START Information shown

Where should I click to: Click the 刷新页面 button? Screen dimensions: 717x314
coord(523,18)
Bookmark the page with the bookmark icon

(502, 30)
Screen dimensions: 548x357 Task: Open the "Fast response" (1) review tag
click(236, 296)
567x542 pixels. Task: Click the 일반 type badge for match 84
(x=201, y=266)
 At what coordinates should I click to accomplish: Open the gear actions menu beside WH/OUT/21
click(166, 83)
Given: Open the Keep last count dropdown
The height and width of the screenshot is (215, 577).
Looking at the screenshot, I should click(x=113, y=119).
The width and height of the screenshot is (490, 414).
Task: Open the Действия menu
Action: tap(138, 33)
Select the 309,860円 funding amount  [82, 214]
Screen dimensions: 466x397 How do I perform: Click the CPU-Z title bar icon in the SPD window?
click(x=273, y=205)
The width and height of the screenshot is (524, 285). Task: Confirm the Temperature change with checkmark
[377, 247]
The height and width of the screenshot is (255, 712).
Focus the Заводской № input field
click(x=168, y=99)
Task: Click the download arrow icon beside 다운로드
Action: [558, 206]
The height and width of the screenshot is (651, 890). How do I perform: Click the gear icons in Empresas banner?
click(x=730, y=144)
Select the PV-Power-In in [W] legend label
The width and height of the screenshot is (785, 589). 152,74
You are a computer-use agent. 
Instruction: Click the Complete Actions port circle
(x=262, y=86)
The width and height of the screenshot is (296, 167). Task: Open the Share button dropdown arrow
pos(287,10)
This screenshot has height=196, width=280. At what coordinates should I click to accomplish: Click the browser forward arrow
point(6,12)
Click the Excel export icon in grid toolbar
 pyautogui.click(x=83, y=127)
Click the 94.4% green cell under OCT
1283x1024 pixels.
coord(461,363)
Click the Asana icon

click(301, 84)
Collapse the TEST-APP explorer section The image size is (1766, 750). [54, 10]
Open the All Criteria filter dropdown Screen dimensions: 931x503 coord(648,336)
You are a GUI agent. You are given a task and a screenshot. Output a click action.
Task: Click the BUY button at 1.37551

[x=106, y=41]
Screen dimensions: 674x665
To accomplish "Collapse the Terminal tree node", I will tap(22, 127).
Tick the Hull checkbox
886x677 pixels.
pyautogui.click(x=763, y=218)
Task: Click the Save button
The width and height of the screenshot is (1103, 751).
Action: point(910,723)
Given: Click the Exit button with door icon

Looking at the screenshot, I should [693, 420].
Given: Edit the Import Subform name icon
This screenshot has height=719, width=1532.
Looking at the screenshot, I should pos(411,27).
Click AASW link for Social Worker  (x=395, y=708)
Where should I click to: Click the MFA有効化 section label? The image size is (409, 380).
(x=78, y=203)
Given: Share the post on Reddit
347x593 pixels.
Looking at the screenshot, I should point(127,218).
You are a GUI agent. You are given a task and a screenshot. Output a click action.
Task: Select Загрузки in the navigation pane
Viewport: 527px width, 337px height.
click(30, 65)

END Information shown

• _Work to be completed_:
Read through the entries and copy every line that includes "Collapse".

• _Response for this exercise_:
Collapse the TEST-APP explorer section The image size is (1766, 750). [54, 10]
To accomplish "Collapse the Terminal tree node", I will tap(22, 127).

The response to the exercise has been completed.